*** Opening ENTRIES PROVIDED ***

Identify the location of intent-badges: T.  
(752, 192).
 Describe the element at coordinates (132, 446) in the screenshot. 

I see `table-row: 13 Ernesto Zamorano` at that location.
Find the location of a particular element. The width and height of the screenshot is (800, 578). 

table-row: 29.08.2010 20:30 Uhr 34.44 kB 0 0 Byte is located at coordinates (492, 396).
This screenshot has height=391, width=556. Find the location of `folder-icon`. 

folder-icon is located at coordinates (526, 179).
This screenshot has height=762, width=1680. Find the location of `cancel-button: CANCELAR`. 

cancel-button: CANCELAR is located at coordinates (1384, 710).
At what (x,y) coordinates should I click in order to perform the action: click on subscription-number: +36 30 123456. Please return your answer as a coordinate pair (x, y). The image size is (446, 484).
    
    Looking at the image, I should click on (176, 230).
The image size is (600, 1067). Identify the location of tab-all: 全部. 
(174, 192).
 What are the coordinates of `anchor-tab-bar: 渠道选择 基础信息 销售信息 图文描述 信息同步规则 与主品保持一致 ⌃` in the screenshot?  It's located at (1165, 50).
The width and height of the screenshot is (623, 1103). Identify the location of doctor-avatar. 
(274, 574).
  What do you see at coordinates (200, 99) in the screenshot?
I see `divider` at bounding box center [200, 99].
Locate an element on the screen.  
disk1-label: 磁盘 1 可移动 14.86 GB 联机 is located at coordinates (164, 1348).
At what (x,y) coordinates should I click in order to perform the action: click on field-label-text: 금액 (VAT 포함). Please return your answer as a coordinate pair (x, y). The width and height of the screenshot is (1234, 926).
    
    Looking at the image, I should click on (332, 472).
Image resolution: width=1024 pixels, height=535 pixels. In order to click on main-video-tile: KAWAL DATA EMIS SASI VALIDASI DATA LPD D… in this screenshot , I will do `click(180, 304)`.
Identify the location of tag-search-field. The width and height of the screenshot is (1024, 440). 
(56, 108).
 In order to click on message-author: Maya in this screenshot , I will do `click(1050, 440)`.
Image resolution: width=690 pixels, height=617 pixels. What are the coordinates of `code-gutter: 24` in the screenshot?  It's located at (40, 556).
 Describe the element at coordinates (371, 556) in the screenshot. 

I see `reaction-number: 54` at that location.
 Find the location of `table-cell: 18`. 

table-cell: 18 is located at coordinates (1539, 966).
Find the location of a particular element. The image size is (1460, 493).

*** Closing ENTRIES PROVIDED ***

**EXERCISE GOAL:** Please count the lines in the items above that contain the string "Describe", matching case exactly, and give only the number.

**SOLVED EXERCISE:** 2